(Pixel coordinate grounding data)
►
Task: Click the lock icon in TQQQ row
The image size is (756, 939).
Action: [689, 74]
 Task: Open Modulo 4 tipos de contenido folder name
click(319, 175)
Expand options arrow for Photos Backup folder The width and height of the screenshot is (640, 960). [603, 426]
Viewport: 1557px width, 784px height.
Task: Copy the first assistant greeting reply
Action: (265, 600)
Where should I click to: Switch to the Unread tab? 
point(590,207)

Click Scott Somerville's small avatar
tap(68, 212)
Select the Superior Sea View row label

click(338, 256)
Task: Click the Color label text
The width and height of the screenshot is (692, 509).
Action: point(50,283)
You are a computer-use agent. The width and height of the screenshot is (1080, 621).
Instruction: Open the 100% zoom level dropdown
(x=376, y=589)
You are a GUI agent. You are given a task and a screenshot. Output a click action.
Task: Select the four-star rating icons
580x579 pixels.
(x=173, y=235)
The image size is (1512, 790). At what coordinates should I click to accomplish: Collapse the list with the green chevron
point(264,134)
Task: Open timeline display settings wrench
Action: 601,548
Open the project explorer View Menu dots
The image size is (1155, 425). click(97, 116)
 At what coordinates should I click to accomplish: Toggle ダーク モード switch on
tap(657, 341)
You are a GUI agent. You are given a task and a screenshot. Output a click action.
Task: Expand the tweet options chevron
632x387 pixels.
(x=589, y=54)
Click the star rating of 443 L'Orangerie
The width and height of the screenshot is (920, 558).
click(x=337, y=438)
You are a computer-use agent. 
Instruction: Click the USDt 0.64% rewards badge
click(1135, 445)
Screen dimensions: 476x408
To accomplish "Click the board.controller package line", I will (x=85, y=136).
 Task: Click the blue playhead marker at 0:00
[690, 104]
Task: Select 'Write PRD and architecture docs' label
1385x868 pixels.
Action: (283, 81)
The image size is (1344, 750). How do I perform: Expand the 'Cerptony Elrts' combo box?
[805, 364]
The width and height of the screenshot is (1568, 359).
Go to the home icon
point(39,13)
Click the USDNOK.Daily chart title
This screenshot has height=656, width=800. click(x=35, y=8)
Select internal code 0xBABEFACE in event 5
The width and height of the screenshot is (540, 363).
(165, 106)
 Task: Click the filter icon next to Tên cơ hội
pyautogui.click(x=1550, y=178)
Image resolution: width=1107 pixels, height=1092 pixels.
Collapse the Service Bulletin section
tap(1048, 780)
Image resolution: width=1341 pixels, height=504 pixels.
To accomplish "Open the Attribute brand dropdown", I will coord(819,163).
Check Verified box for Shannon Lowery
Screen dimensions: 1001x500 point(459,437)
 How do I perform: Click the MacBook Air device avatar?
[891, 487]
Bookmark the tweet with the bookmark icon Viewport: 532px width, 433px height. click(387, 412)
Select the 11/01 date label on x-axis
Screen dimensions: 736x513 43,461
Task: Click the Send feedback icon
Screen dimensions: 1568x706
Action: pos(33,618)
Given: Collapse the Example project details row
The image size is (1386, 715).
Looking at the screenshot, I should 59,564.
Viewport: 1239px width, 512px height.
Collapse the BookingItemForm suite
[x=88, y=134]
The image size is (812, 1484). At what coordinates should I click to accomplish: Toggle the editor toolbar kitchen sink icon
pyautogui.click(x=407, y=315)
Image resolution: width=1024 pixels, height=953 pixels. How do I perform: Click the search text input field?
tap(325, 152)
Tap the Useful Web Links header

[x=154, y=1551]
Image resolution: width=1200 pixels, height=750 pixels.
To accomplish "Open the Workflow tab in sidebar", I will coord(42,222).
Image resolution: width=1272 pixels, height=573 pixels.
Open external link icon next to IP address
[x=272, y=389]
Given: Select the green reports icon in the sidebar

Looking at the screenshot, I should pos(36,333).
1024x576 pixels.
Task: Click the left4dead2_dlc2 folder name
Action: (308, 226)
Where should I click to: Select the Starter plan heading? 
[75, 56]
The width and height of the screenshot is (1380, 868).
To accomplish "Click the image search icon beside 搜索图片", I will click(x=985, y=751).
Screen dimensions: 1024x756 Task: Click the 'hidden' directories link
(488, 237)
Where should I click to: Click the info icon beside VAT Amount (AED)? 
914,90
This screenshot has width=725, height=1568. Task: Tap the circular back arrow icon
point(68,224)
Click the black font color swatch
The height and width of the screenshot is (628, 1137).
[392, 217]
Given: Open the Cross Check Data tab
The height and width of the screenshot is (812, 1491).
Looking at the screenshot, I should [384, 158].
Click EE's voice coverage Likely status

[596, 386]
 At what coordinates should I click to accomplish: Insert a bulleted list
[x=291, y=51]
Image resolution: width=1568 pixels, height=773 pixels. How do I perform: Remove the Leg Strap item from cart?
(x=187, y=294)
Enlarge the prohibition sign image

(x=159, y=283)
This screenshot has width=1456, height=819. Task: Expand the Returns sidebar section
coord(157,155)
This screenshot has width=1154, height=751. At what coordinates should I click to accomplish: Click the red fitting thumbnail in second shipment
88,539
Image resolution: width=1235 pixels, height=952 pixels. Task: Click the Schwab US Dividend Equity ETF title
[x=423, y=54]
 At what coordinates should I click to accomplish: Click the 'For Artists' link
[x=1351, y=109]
◄
Work task: Please set down each of the entries above exactly as given.

Answer:
Task: Click the lock icon in TQQQ row
The image size is (756, 939).
Action: [689, 74]
 Task: Open Modulo 4 tipos de contenido folder name
click(319, 175)
Expand options arrow for Photos Backup folder The width and height of the screenshot is (640, 960). [603, 426]
Viewport: 1557px width, 784px height.
Task: Copy the first assistant greeting reply
Action: (265, 600)
Where should I click to: Switch to the Unread tab? 
point(590,207)

Click Scott Somerville's small avatar
tap(68, 212)
Select the Superior Sea View row label

click(338, 256)
Task: Click the Color label text
The width and height of the screenshot is (692, 509).
Action: point(50,283)
You are a computer-use agent. The width and height of the screenshot is (1080, 621).
Instruction: Open the 100% zoom level dropdown
(x=376, y=589)
You are a GUI agent. You are given a task and a screenshot. Output a click action.
Task: Select the four-star rating icons
580x579 pixels.
(x=173, y=235)
The image size is (1512, 790). At what coordinates should I click to accomplish: Collapse the list with the green chevron
point(264,134)
Task: Open timeline display settings wrench
Action: 601,548
Open the project explorer View Menu dots
The image size is (1155, 425). click(97, 116)
 At what coordinates should I click to accomplish: Toggle ダーク モード switch on
tap(657, 341)
You are a GUI agent. You are given a task and a screenshot. Output a click action.
Task: Expand the tweet options chevron
632x387 pixels.
(x=589, y=54)
Click the star rating of 443 L'Orangerie
The width and height of the screenshot is (920, 558).
click(x=337, y=438)
You are a computer-use agent. 
Instruction: Click the USDt 0.64% rewards badge
click(1135, 445)
Screen dimensions: 476x408
To accomplish "Click the board.controller package line", I will (x=85, y=136).
 Task: Click the blue playhead marker at 0:00
[690, 104]
Task: Select 'Write PRD and architecture docs' label
1385x868 pixels.
Action: (283, 81)
The image size is (1344, 750). How do I perform: Expand the 'Cerptony Elrts' combo box?
[805, 364]
The width and height of the screenshot is (1568, 359).
Go to the home icon
point(39,13)
Click the USDNOK.Daily chart title
This screenshot has height=656, width=800. click(x=35, y=8)
Select internal code 0xBABEFACE in event 5
The width and height of the screenshot is (540, 363).
(165, 106)
 Task: Click the filter icon next to Tên cơ hội
pyautogui.click(x=1550, y=178)
Image resolution: width=1107 pixels, height=1092 pixels.
Collapse the Service Bulletin section
tap(1048, 780)
Image resolution: width=1341 pixels, height=504 pixels.
To accomplish "Open the Attribute brand dropdown", I will coord(819,163).
Check Verified box for Shannon Lowery
Screen dimensions: 1001x500 point(459,437)
 How do I perform: Click the MacBook Air device avatar?
[891, 487]
Bookmark the tweet with the bookmark icon Viewport: 532px width, 433px height. click(387, 412)
Select the 11/01 date label on x-axis
Screen dimensions: 736x513 43,461
Task: Click the Send feedback icon
Screen dimensions: 1568x706
Action: pos(33,618)
Given: Collapse the Example project details row
The image size is (1386, 715).
Looking at the screenshot, I should 59,564.
Viewport: 1239px width, 512px height.
Collapse the BookingItemForm suite
[x=88, y=134]
The image size is (812, 1484). At what coordinates should I click to accomplish: Toggle the editor toolbar kitchen sink icon
pyautogui.click(x=407, y=315)
Image resolution: width=1024 pixels, height=953 pixels. How do I perform: Click the search text input field?
tap(325, 152)
Tap the Useful Web Links header

[x=154, y=1551]
Image resolution: width=1200 pixels, height=750 pixels.
To accomplish "Open the Workflow tab in sidebar", I will coord(42,222).
Image resolution: width=1272 pixels, height=573 pixels.
Open external link icon next to IP address
[x=272, y=389]
Given: Select the green reports icon in the sidebar

Looking at the screenshot, I should pos(36,333).
1024x576 pixels.
Task: Click the left4dead2_dlc2 folder name
Action: (308, 226)
Where should I click to: Select the Starter plan heading? 
[75, 56]
The width and height of the screenshot is (1380, 868).
To accomplish "Click the image search icon beside 搜索图片", I will click(x=985, y=751).
Screen dimensions: 1024x756 Task: Click the 'hidden' directories link
(488, 237)
Where should I click to: Click the info icon beside VAT Amount (AED)? 
914,90
This screenshot has width=725, height=1568. Task: Tap the circular back arrow icon
point(68,224)
Click the black font color swatch
The height and width of the screenshot is (628, 1137).
[392, 217]
Given: Open the Cross Check Data tab
The height and width of the screenshot is (812, 1491).
Looking at the screenshot, I should [384, 158].
Click EE's voice coverage Likely status

[596, 386]
 At what coordinates should I click to accomplish: Insert a bulleted list
[x=291, y=51]
Image resolution: width=1568 pixels, height=773 pixels. How do I perform: Remove the Leg Strap item from cart?
(x=187, y=294)
Enlarge the prohibition sign image

(x=159, y=283)
This screenshot has width=1456, height=819. Task: Expand the Returns sidebar section
coord(157,155)
This screenshot has width=1154, height=751. At what coordinates should I click to accomplish: Click the red fitting thumbnail in second shipment
88,539
Image resolution: width=1235 pixels, height=952 pixels. Task: Click the Schwab US Dividend Equity ETF title
[x=423, y=54]
 At what coordinates should I click to accomplish: Click the 'For Artists' link
[x=1351, y=109]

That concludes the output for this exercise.